The fish auction at Muelle Pesquero runs early mornings when the fleet is in port. Santa Cruz has two fish markets and a seafood scene that is more honest than the resort strip 50 kilometres south: vieja (parrotfish), sama (red porgy), and cherne (wreckfish) at prices that reflect the working waterfront rather than the tourist premium.

Predictions on this page come from Open-Meteo Marine, a gridded global ocean model. Accuracy is typically within plus or minus 45 minutes on timing and 0.2 to 0.3 metres on height — model-derived, not from a local gauge. For authoritative Spanish tide data, consult Puertos del Estado.

Common questions

Tide questions about Santa Cruz de Tenerife

Quick answers to the most common questions about tide times, range, and water access at Santa Cruz de Tenerife.

What is the tidal range at Santa Cruz de Tenerife?

Santa Cruz has a spring tidal range of 1.2 to 1.8 metres, typical for the Canary Islands' Atlantic position. The constructed breakwater at Playa de Las Teresitas suppresses most swell influence, making tide state less critical for beach swimming. On the natural coast around Anaga, tidal timing matters more — access to lower rock platforms and charcos (tidal pools) is better at mid to low tide.

Is Playa de Las Teresitas worth visiting?

Yes — it is the best beach convenient to Santa Cruz city and one of the more unusual in the Canaries. The sand was imported from the Western Sahara in the 1970s, creating a sheltered golden-sand beach in a bay that would otherwise be rocky shoreline. The breakwater keeps swell off, making it calm even on active trade-wind days. It gets crowded on weekends and in summer; arrive before 10:00 for a good spot.

Where do surfers go near Santa Cruz?

Playa de Benijo, about 25 kilometres north via the Anaga rural park, is the main surf destination near the capital.
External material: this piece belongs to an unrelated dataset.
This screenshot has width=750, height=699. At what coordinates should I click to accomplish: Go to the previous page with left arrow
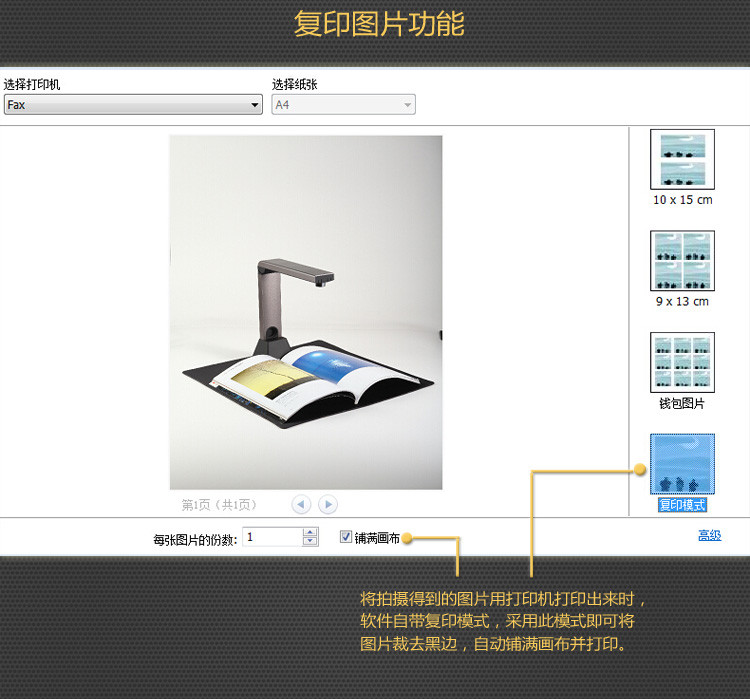coord(301,505)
It is an exposed right-hand reef and beach break that works best on north and northeast swell, October through April, with offshore conditions in the morning before trade winds arrive. The access road is steep and narrow. El Socorro and Almáciga nearby also get waves on similar swell windows.

When is the Carnaval de Santa Cruz?

Santa Cruz Carnaval runs in February, typically for ten days spanning the Catholic carnival period before Lent. It is officially one of the largest carnivals in the world and draws 200,000–300,000 people on peak nights. The election of the Carnival Queen and the Coso parade on the final Saturday are the headline events. Book accommodation months in advance — the island fills completely. The Burial of the Sardine (Entierro de la Sardina) marks the official close.
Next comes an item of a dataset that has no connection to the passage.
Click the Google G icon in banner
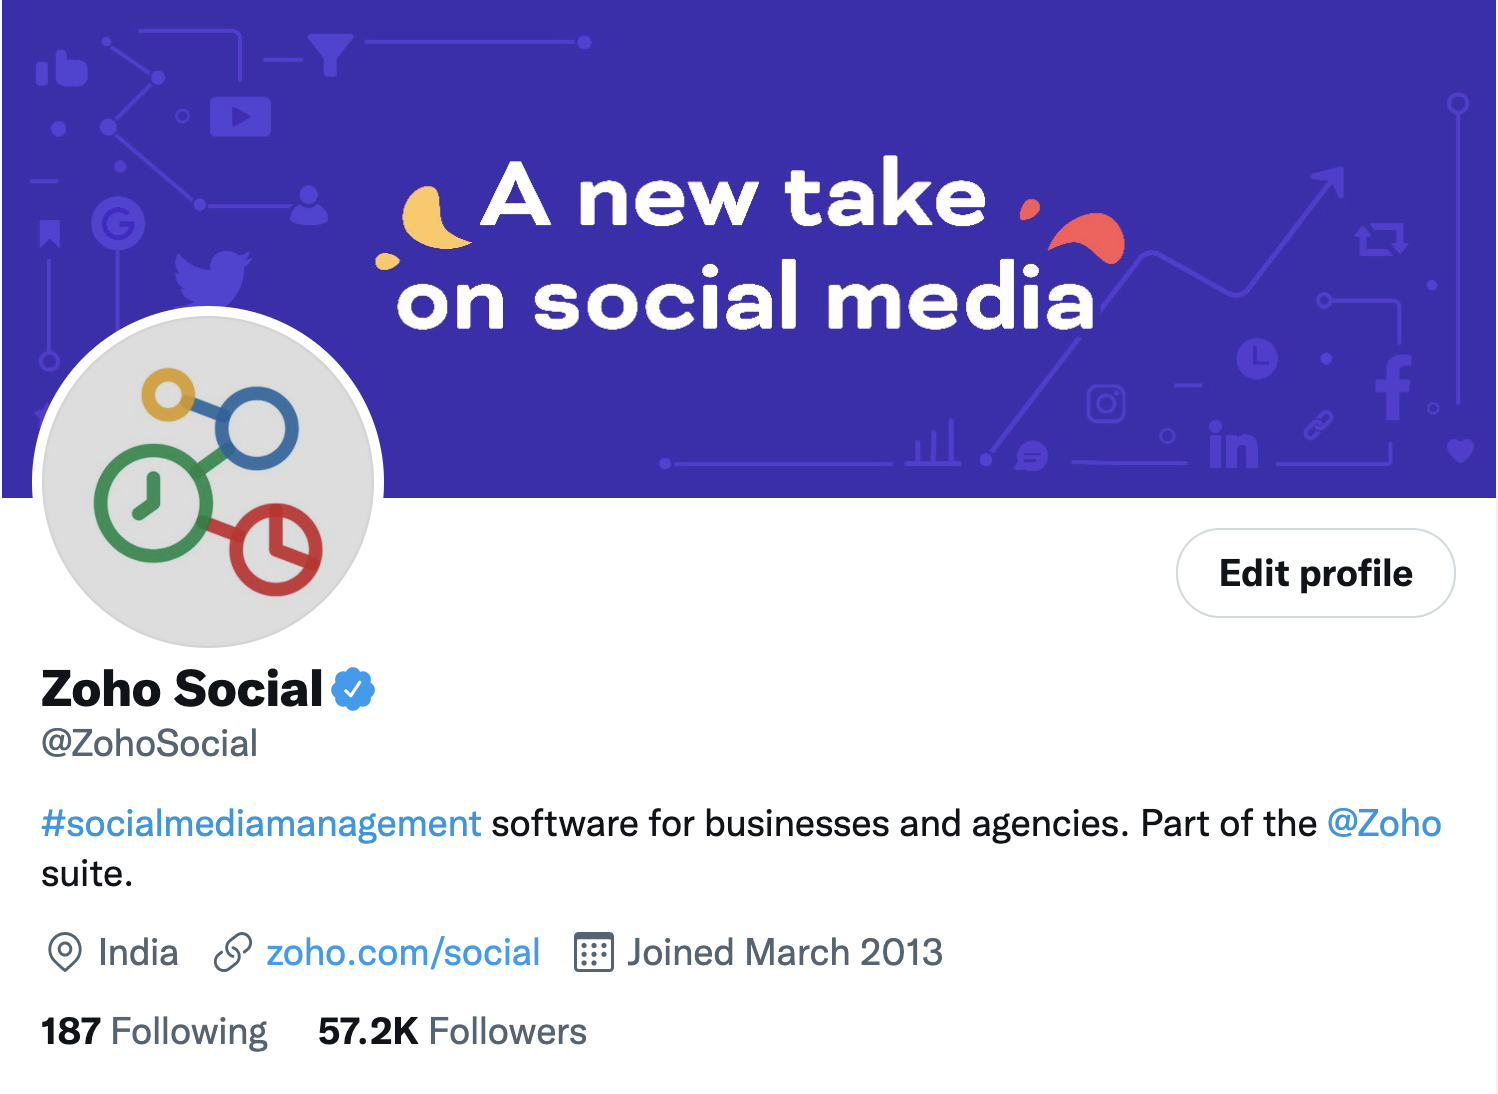1498x1094 pixels. pos(118,224)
What fish should I order in Santa Cruz restaurants?

The local catch from the Canarian bank: vieja (parrotfish, often grilled whole), sama (red porgy), and cherne (wreckfish). Papas arrugadas (wrinkled potatoes with mojo rojo sauce) are the standard accompaniment. The Mercado Nuestra Señora de África has fish stalls where local species are clearly labelled and cheaper than restaurant menus. Avoid tourist-oriented menus in the port area — walk two streets inland.